I didn't believe it until I asked if we could buy a ring the next day. Until then, I thought he meant 'let's get married at some indeterminate point in the future'.

That night, we went back to the hotel and got amazingly drunk together over a lovely dinner that I can barely remember eating. I found out that morning he'd ordered a bottle of champagne to be sent to our room when we got back, and told the hotel of his plans to make sure he wouldn't bottle it.

I told work colleagues on Monday, but just one friend (the only other engaged one) before telling our parents together two weeks later (a lovely secret), and our friends at the party.

And yes, I still have the hula hoop: ring #1.


Two weekends ago, we went to Cornwall. We went to see Doves and Mumford & Sons at the Eden Project (readers from the early days may remember how much I love Mumford & Sons) and it was goddamned bloody brilliant.

I now don't just love Mumford & Sons, but massively fancy the lead singer. Oh for shame...

I'd sell a kidney to see them on their London tour later this year, but it's sold out already. (I went online the second we got back to try and buy tickets for their London gigs, which had just gone on sale. I was so dismayed to discover they'd sold out that I seriously considered shelling out £70 for one on a ticket exchange).

When we arrived on Friday, we discovered there were still tickets left for Calvin Harris on the Saturday, so we ended up seeing that too.

So this is what that weekend looked like:

Check out that sky. I kept craning my head back to look at it.
There was a bit of this:

And these flowers, which I pointed out to J (oh yes, you get an initial now. I felt stupid referring to him as bf) were the colour I'd had in mind when I'd told him I might want to get married in a blue dress.
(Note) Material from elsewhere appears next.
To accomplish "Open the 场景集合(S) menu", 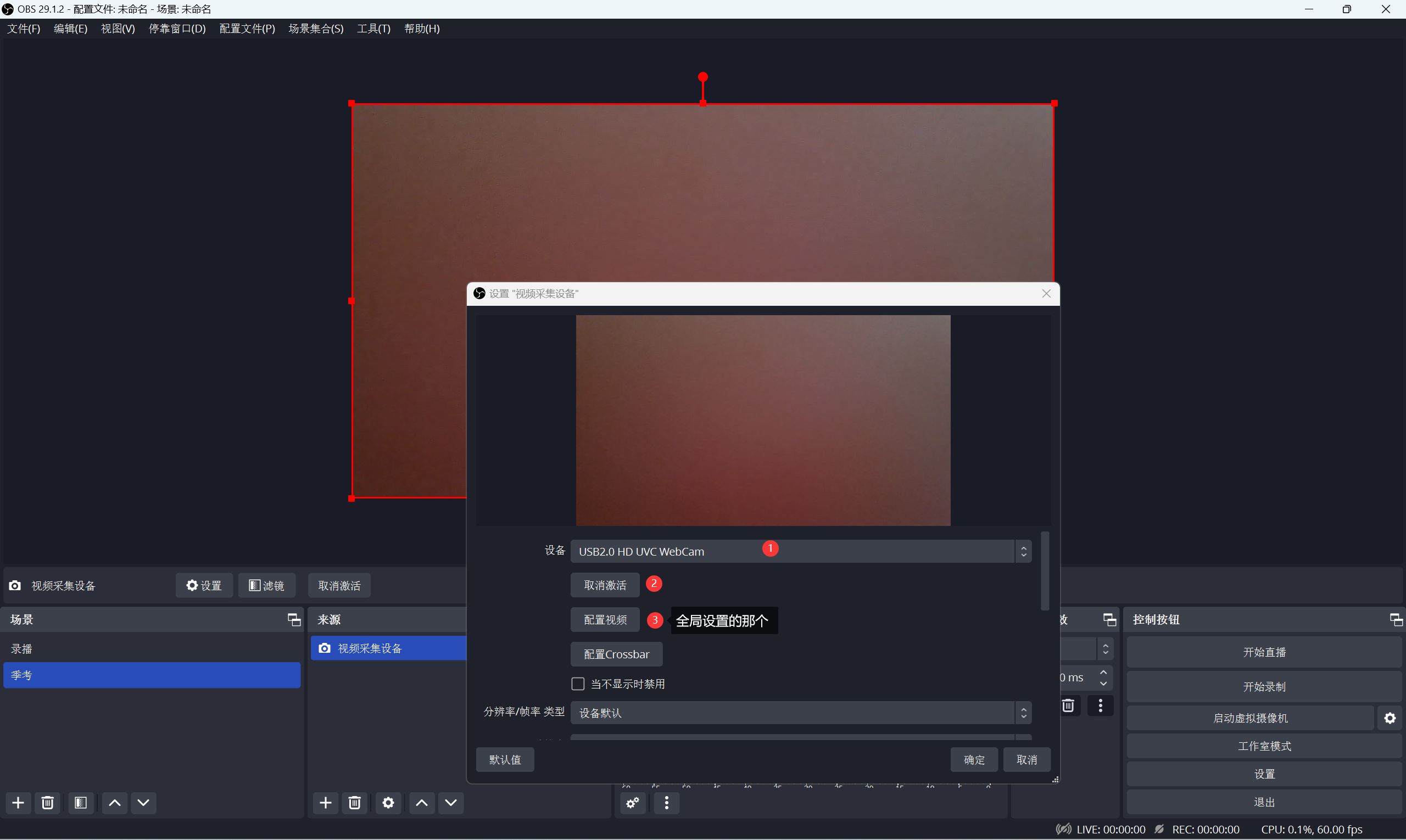I will (315, 29).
I'm not sure the picture does them justice.

This weekend was wild swimming and fruit (and veg) picking. We jumped in the river Thames and gorged on broad beans and raspberries. This was my view on Saturday, and what the whole weekend looks like in my head.

Thursday, 8 July 2010

some musings on hen nights

Some years ago, I worked on a boat. One of those boats that trundles up and down a river full of drunk people on Christmas parties, or, more often, drunk women on hen nights. (Stag nights/groups of men weren't allowed, as they too often ended up overboard.)

One night we had no less than seven hen parties on the boat. All small groups of women. All wearing pink sashes and penis deelyboppers and trying to snog the DJ. At one point, one of the women started slagging off the bride in another group. They starting having a bit of an argument.

The evening ended when some more women got involved and a fight broke out, culminating in a headbutt that knocked out three teeth. We had to call the police and send them wait for the boat at the next lock, whereupon an amusing period of time passed where we had to keep the women bodily apart while the boat rose up comedically slowly in the lock. Then we bundled them off into the arms of the law, missing teeth and patches of hair.

The rest of the evening was rather subdued. Another fight happened when we got back, but it was in the car park and so the captain decided to leave them to it.

Other than the ones I served at during my long years of student bar work, I’ve only ever attended one sort of hen night – a meal in a horrendous steak house, followed by drinks in a dodgy bar. It wasn’t great.

The other day I was invited to another one, up north. There are so many activities, bar visits and meals scheduled in that a conservative estimate of cost comes in at around £250. This is for someone I’ve not seen in a decade. I’d like to get to know her again, but I’d like our first meet up in ten years not to cost several hundred pounds.